肾脏位于腹腔后,在解剖关系上受周围组织的保护:前面有腹壁和腹腔脏器,后面有脊柱、肋骨和厚层肌肉。此外,肾脏可以随呼吸而活动,对于暴力具有一定的缓冲作用,因此不易受伤。其发病率占腹部损伤的7%~20%。随着我国工业和交通事业的发展,肾损伤的发生率有增加的趋势。处理此种损伤的关键在于迅速、正确的诊断,准确的分类和决定采取保守抑或手术治疗。

一、病因与受伤机制

肾损伤可分为闭合性和开放性损伤两大类,以闭合性损伤最为常见。

(一)闭合性损伤 未与体外交通的肾损伤称为闭合性肾损伤。其受伤机制为:①肾脏位于腹膜后有一定的活动度,当受到暴力作用时,碰撞于脊柱或肋骨上,形成一种反向作用力,使肾脏发生裂伤;②肋骨或脊椎横突的骨折断端刺破肾脏;③肾脏受外力作用挤压在坚实的脊柱上引起的挫裂;④由高处坠跌时肾蒂受牵扯面撕裂。

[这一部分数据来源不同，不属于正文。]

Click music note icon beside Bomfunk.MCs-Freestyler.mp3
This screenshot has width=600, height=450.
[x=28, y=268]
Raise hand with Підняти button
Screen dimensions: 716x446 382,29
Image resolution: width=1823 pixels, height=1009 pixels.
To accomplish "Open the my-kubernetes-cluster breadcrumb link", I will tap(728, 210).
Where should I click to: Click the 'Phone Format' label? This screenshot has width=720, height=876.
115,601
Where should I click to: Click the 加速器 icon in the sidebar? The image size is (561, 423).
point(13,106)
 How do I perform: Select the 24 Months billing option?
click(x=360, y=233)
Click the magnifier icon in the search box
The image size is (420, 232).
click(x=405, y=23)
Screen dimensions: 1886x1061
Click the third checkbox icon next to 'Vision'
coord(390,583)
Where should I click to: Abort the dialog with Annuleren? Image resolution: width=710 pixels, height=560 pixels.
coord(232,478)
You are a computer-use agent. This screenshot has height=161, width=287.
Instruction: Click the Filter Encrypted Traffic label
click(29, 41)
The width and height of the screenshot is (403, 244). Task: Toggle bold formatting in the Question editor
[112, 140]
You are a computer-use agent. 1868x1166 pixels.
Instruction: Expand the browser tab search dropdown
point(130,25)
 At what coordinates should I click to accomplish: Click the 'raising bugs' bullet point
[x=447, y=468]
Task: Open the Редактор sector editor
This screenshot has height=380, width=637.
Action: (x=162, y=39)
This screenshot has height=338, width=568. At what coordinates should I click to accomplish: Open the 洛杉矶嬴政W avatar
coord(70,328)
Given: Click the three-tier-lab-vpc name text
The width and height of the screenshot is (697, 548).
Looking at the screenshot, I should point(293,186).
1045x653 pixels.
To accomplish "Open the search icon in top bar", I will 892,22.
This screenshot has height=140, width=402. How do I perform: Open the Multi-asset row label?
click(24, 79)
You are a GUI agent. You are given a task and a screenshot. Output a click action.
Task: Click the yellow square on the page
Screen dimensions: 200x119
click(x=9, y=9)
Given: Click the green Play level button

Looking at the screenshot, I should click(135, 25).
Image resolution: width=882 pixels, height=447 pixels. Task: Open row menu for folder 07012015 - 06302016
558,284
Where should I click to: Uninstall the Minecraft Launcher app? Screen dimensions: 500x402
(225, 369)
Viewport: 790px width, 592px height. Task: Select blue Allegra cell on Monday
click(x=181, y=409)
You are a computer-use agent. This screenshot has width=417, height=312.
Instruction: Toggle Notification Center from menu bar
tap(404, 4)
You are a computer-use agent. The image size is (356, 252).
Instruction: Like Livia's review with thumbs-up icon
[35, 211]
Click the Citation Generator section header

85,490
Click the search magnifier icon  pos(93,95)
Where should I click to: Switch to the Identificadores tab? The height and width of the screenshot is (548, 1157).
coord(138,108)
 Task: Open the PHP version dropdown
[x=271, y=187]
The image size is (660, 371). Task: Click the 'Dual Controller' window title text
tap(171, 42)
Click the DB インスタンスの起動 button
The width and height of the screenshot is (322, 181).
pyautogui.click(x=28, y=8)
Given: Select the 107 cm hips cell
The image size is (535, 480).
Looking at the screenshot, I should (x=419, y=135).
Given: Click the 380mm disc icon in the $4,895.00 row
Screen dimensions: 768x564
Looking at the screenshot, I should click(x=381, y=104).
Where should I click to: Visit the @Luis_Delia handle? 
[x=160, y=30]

根据暴力的方向闭合式肾损伤可以分为:①直接暴力:肾区受到直接打击,如伤员跌倒时腰部垫在硬物上,或车辆的撞击等;②间接暴力:自高处跌落,臀部或双足着地时,因腰背肌肉强烈收缩,肾脏受到剧烈震动而受伤;③器械伤:进行肾囊封闭,肾穿刺活检或逆行插管时,可能造成肾损伤。

(二)开放性损伤 战伤多原于此类,如弹片及刺刀伤等。常合并有其他脏器损伤

二、病理

由于暴力所致的肾组织破坏程度不同,因而造成的病理变化以及产生的临床症状差别很大。处理原则和治疗效果也与肾损伤的程度有关。病理变化大致可分四类。

(一)肾挫伤 这是一种比较多见的肾损伤,肾组织损伤较轻,肾包膜和肾盂大多保持完整,肾实质内产生瘀血或血肿,并有少量血液流入肾盂导致血尿。肾挫伤在X线造影片上可不显示形态上的改变。一般均能自行愈合而不造成严重后果。

(二)肾部分裂伤 肾实质破裂,但肾盂粘膜或肾包膜两者之一尚保留完整。若肾包膜破裂,血流入肾周围组织中形成腹膜后血肿。若肾盂粘膜破裂,血流入肾盂引起血尿。其严重性与肾实质裂伤程度有关。多数情况经保守治疗可自行愈合。裂伤范围较大或有多数裂伤,也可造成出血性休克,则需手术治疗。

(三)肾全层破裂 肾脏各层破裂,大量血液、尿液渗入肾周围组织或流入肾盂。X线造影片上可见尿外渗的征象。此类肾损伤自愈机会甚少,往往需手术治疗。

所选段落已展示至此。